### Exercise material ###
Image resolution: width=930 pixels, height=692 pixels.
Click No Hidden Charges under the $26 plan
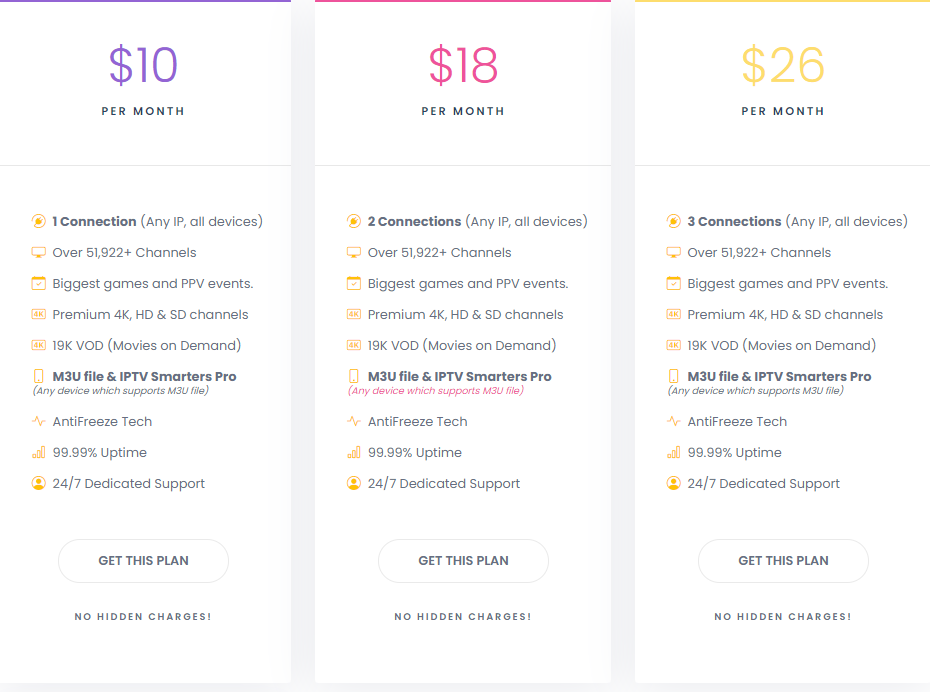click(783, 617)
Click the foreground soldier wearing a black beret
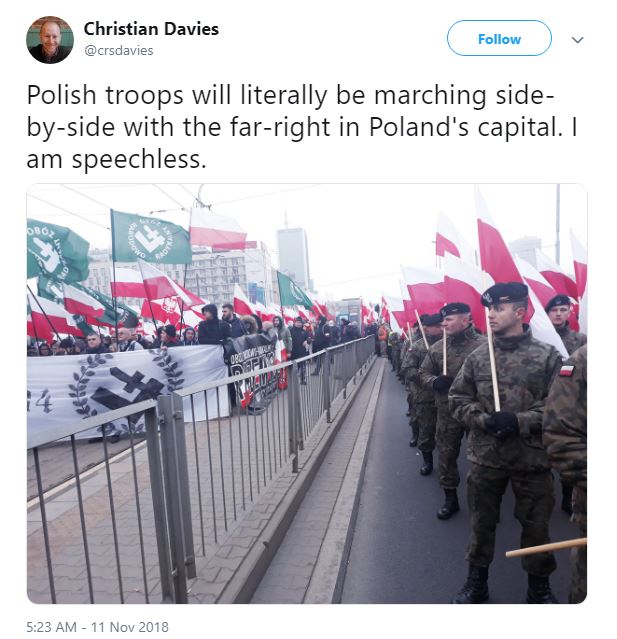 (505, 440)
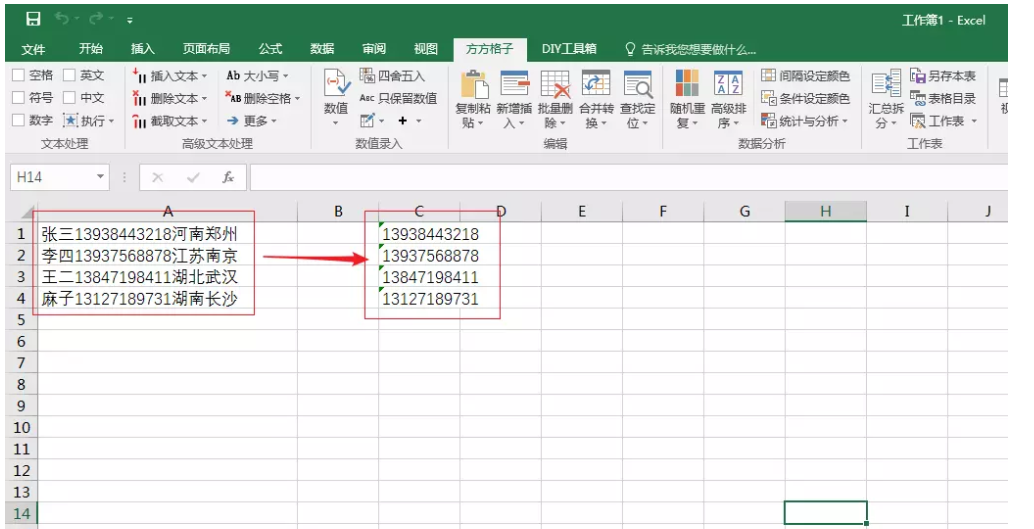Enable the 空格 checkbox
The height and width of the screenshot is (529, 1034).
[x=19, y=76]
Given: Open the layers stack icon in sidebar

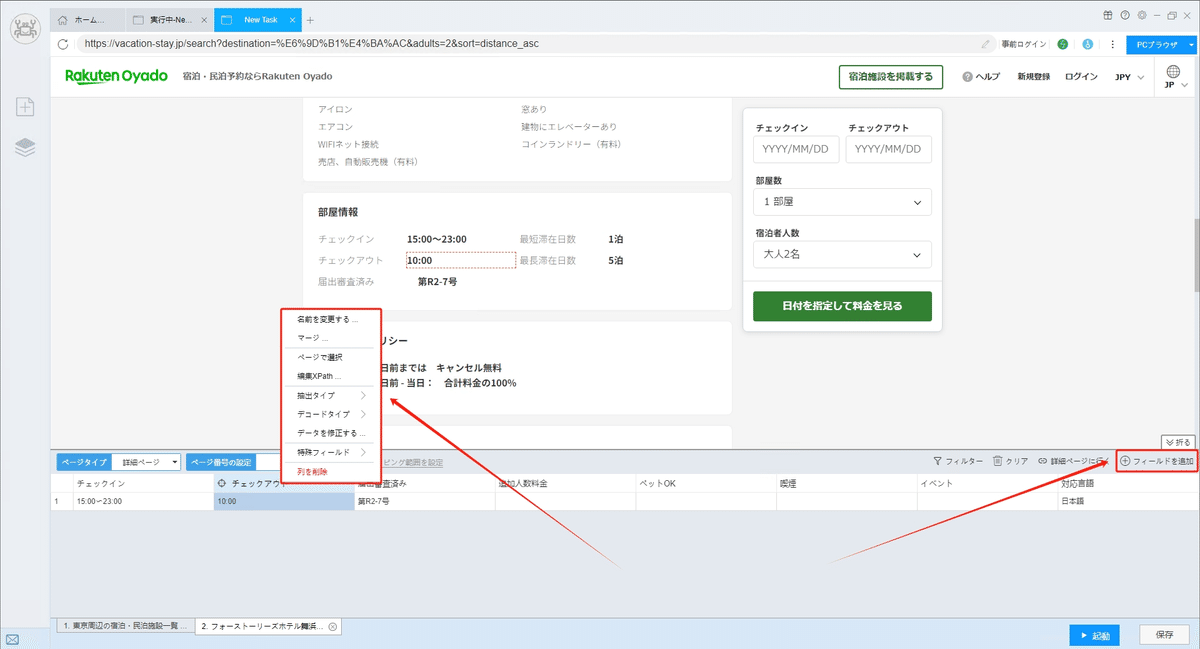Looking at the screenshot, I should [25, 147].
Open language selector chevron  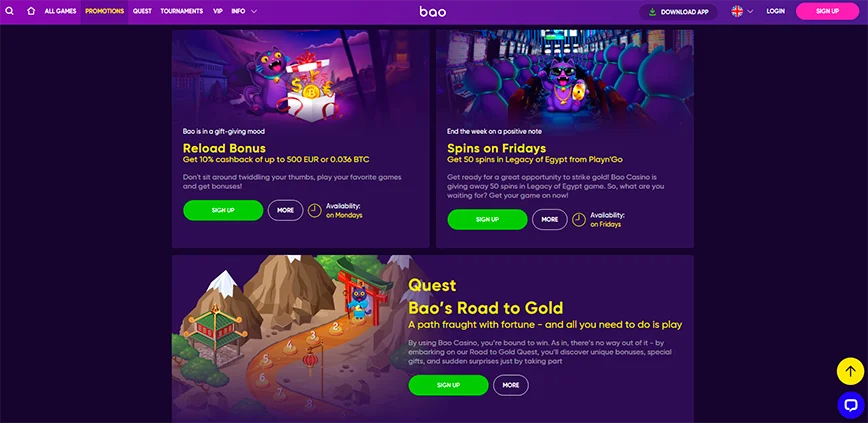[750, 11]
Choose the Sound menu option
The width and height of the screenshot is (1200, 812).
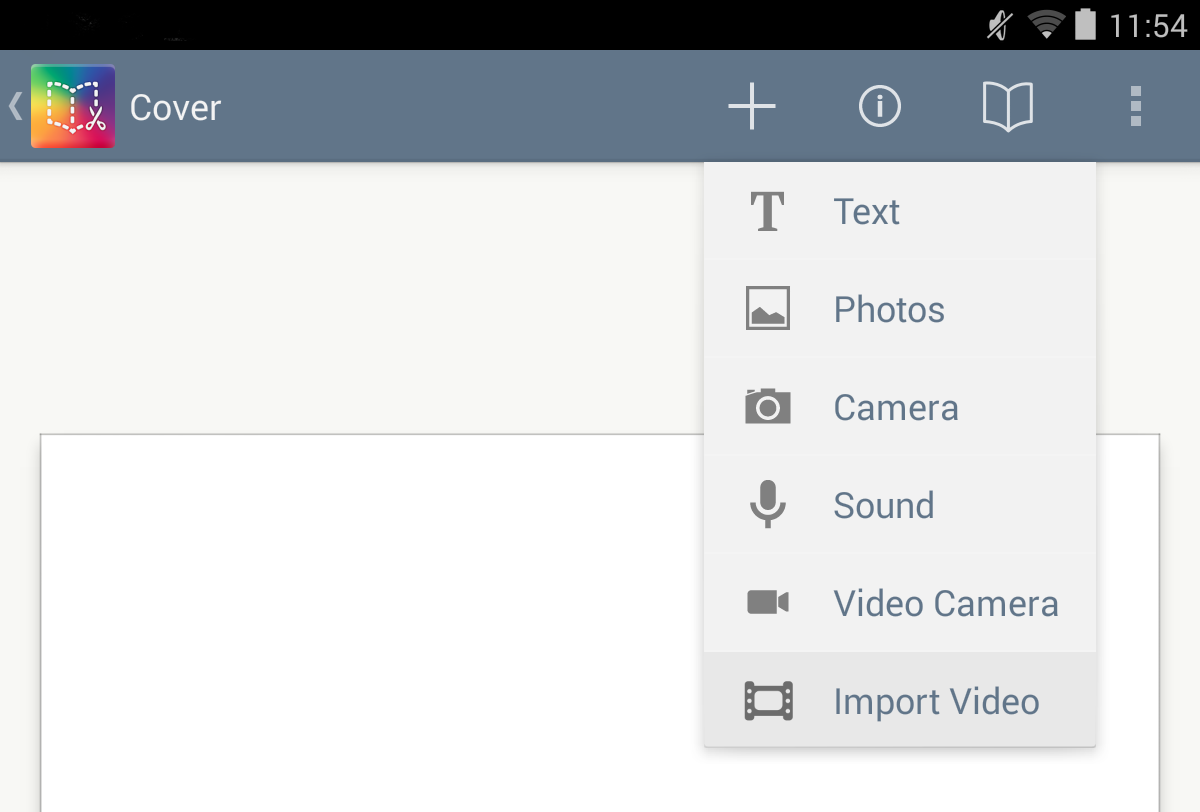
###
Quote, without alteration, the lines running from the line containing "Choose the Sound menu option" to the last line of the entries, and include no pictures.

## Result
Choose the Sound menu option
The width and height of the screenshot is (1200, 812).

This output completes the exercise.